> [Try it]: What you produce should match the records below precisely, except that images are removed.
═════ Information supplied ═════
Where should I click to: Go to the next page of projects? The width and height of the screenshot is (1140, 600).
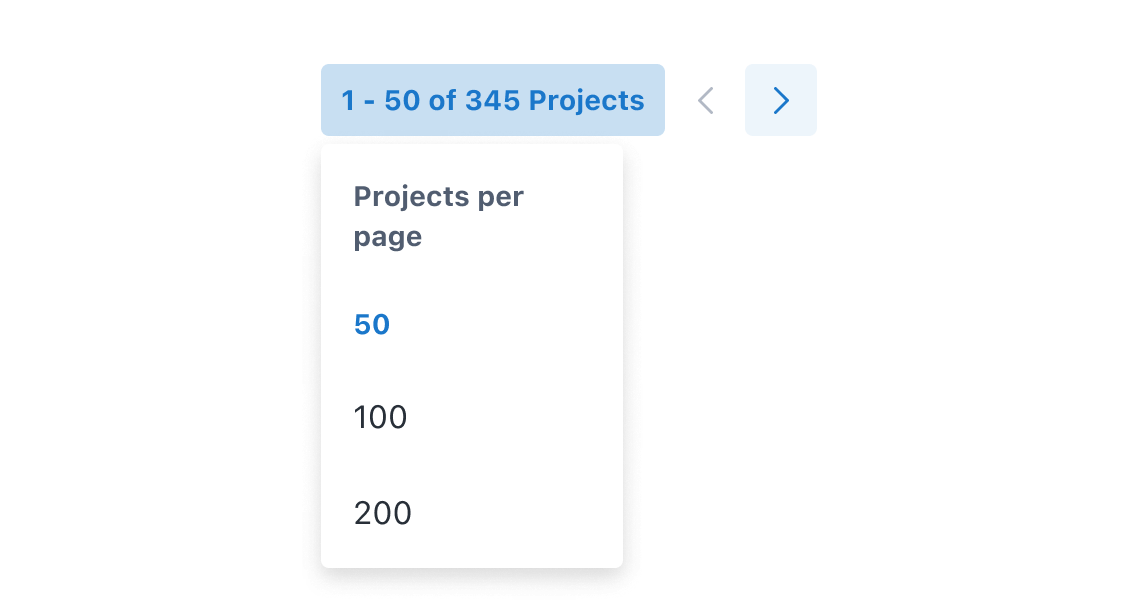[x=781, y=100]
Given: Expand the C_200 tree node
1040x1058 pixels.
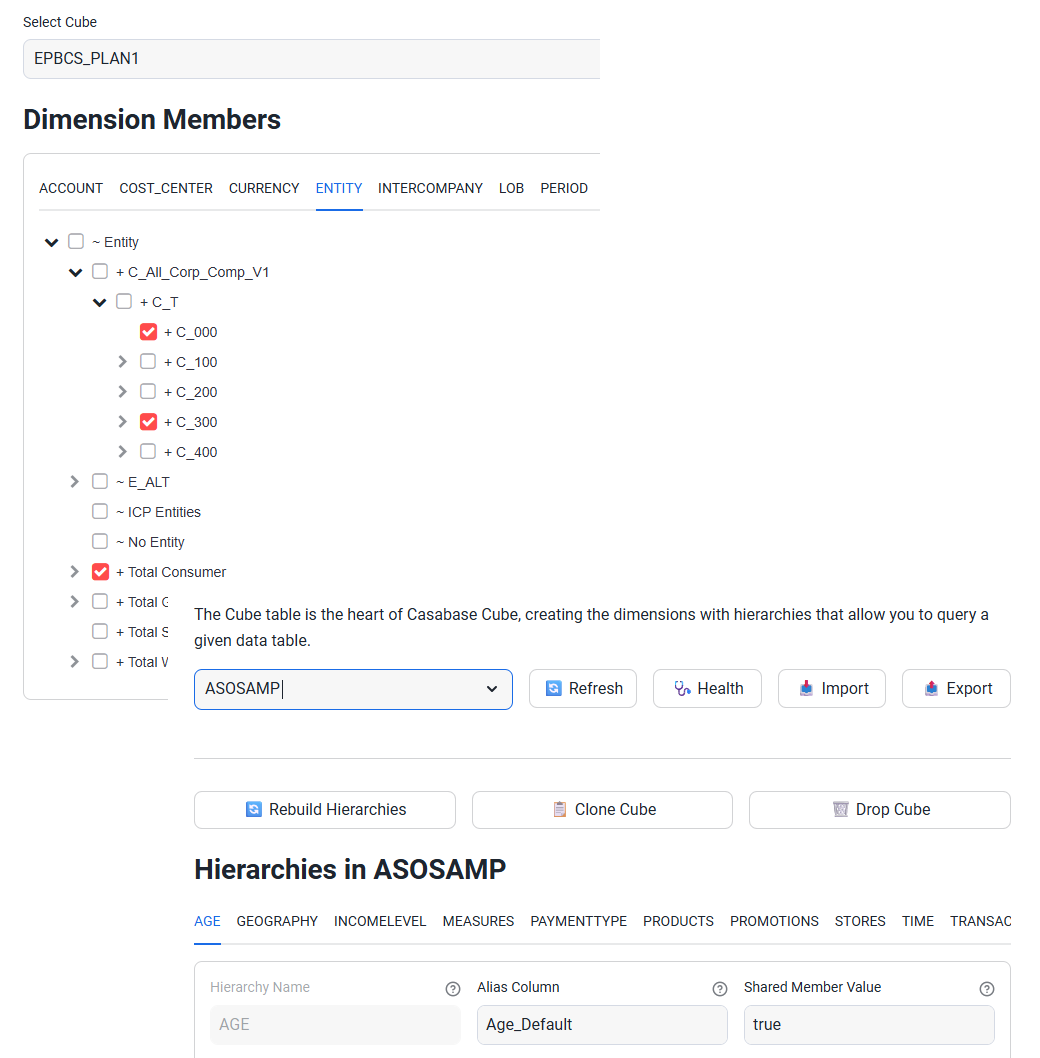Looking at the screenshot, I should [123, 392].
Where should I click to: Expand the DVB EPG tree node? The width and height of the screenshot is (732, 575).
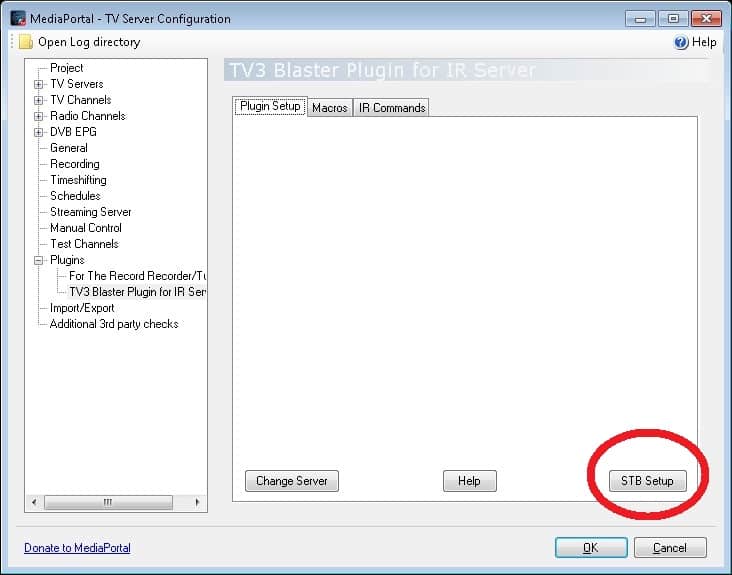coord(39,132)
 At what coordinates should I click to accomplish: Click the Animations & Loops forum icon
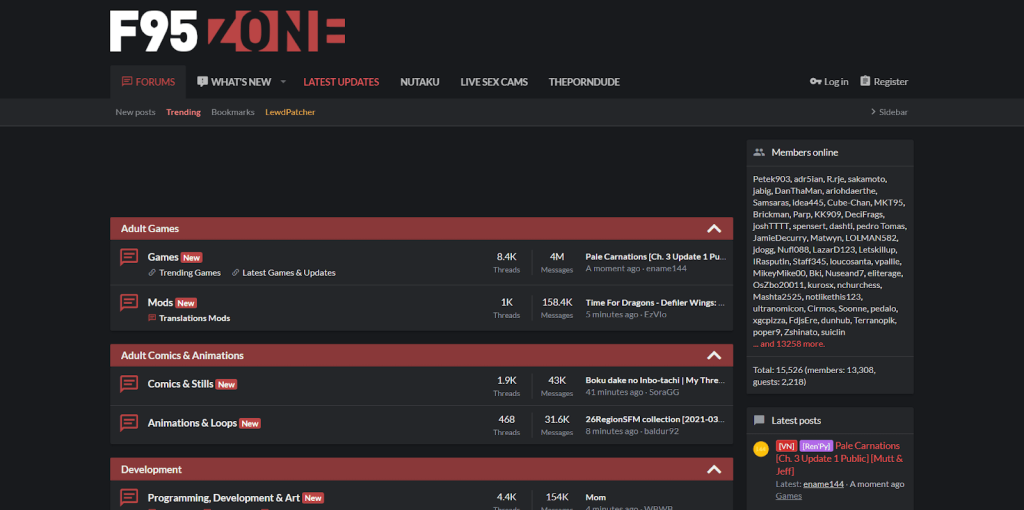(129, 423)
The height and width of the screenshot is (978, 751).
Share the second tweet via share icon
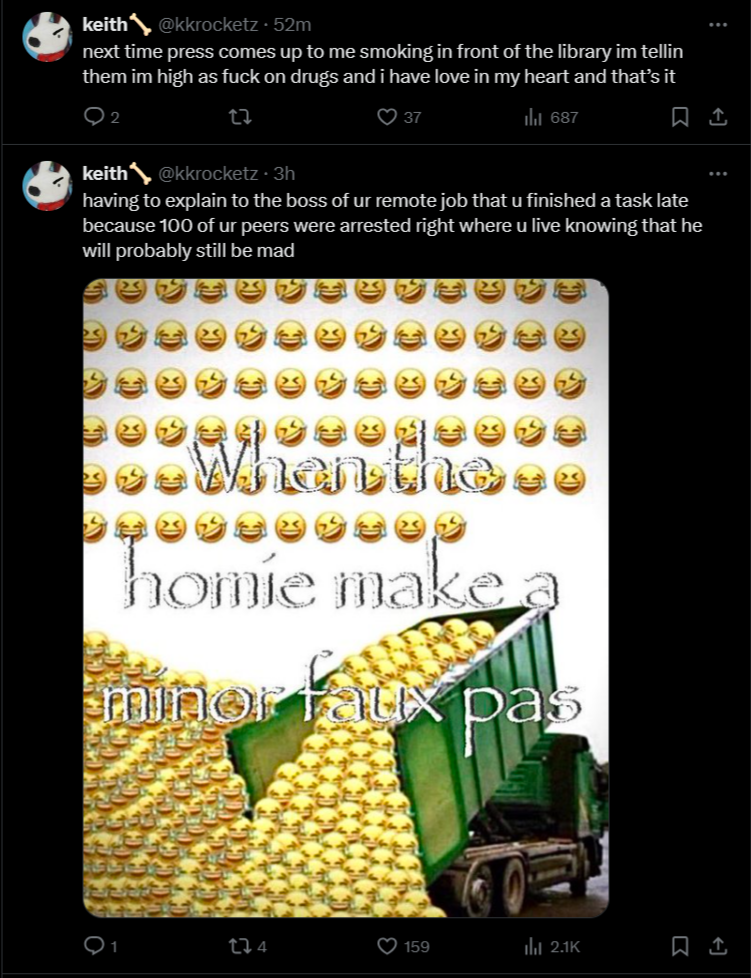point(718,946)
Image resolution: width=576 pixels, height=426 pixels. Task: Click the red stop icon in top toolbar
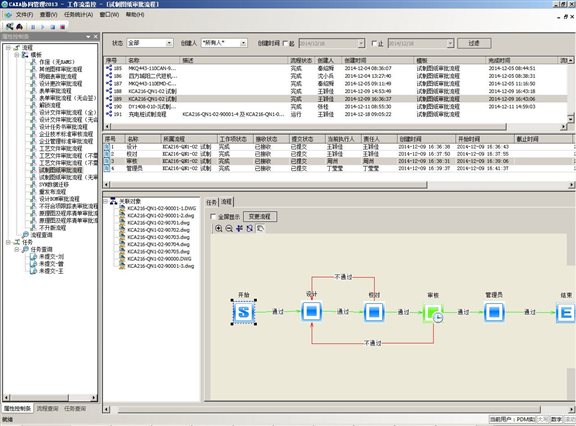pos(62,27)
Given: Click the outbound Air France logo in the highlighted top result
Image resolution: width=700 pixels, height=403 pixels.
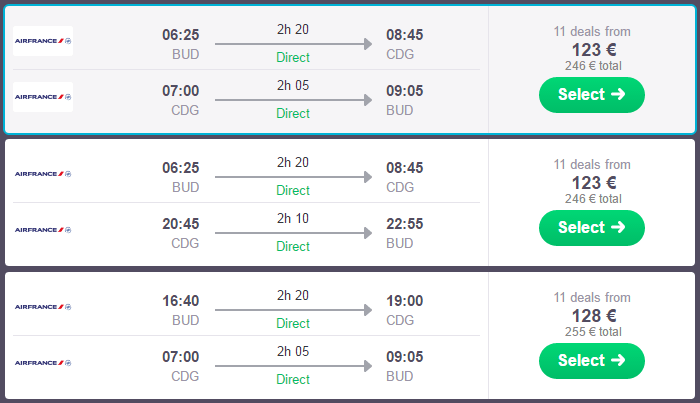Looking at the screenshot, I should [43, 41].
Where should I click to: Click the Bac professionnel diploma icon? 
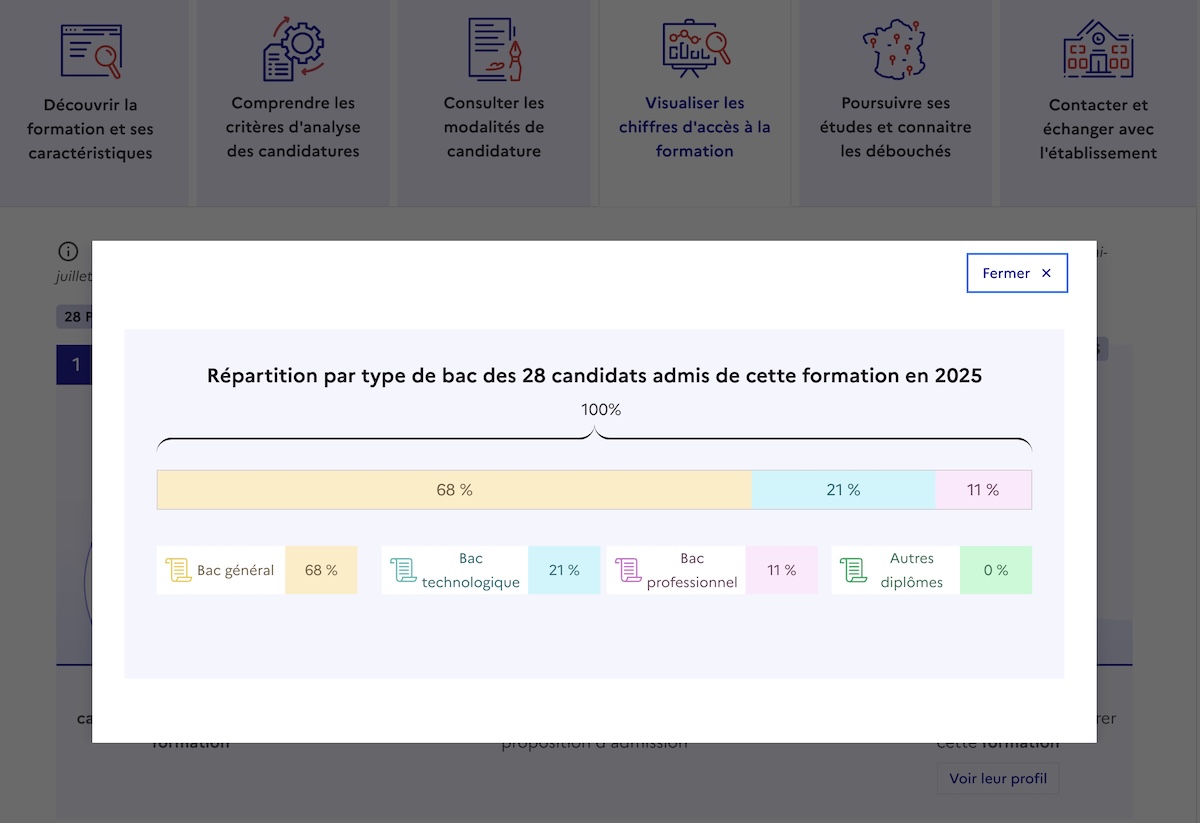pyautogui.click(x=629, y=568)
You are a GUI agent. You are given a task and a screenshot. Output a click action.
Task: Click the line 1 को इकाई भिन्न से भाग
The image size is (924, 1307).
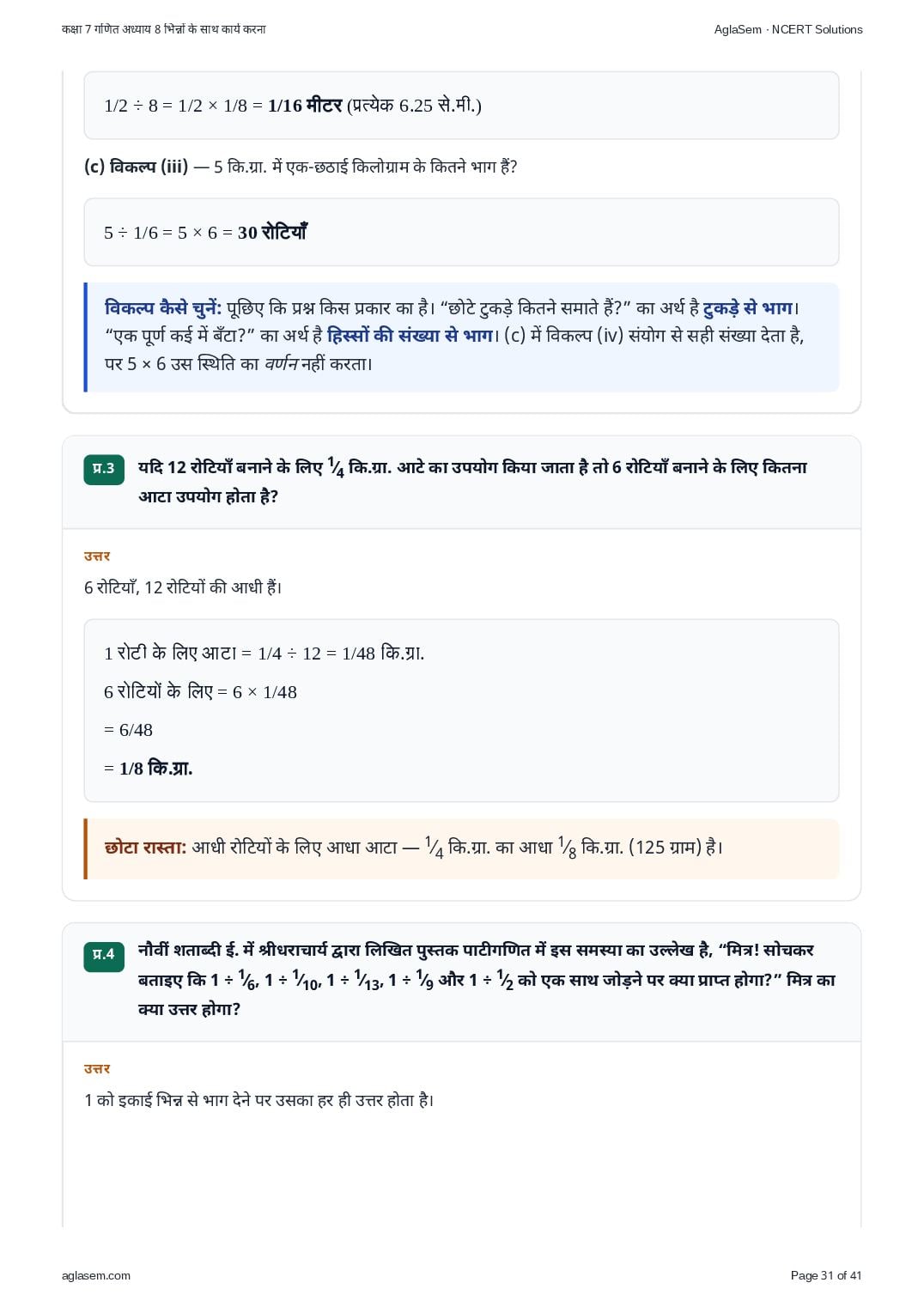(x=259, y=1101)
═════
> [Completed exercise]:
Where should I click to: Go to the next page of projects? The width and height of the screenshot is (1140, 600).
[x=781, y=100]
Given: Expand the C_200 tree node
1040x1058 pixels.
Looking at the screenshot, I should [123, 392].
Where should I click to: Expand the DVB EPG tree node? The width and height of the screenshot is (732, 575).
coord(39,132)
 At what coordinates should I click to accomplish: Click the Animations & Loops forum icon
(129, 423)
The height and width of the screenshot is (978, 751).
Share the second tweet via share icon
point(718,946)
Image resolution: width=576 pixels, height=426 pixels. Task: Click the red stop icon in top toolbar
pos(62,27)
Given: Click the outbound Air France logo in the highlighted top result
Image resolution: width=700 pixels, height=403 pixels.
Looking at the screenshot, I should [43, 41].
Where should I click to: Click the Bac professionnel diploma icon? 
pyautogui.click(x=629, y=568)
You are a GUI agent. You are given a task and a screenshot. Output a click action.
Task: Click the line 1 को इकाई भिन्न से भाग
The image size is (924, 1307).
(x=259, y=1101)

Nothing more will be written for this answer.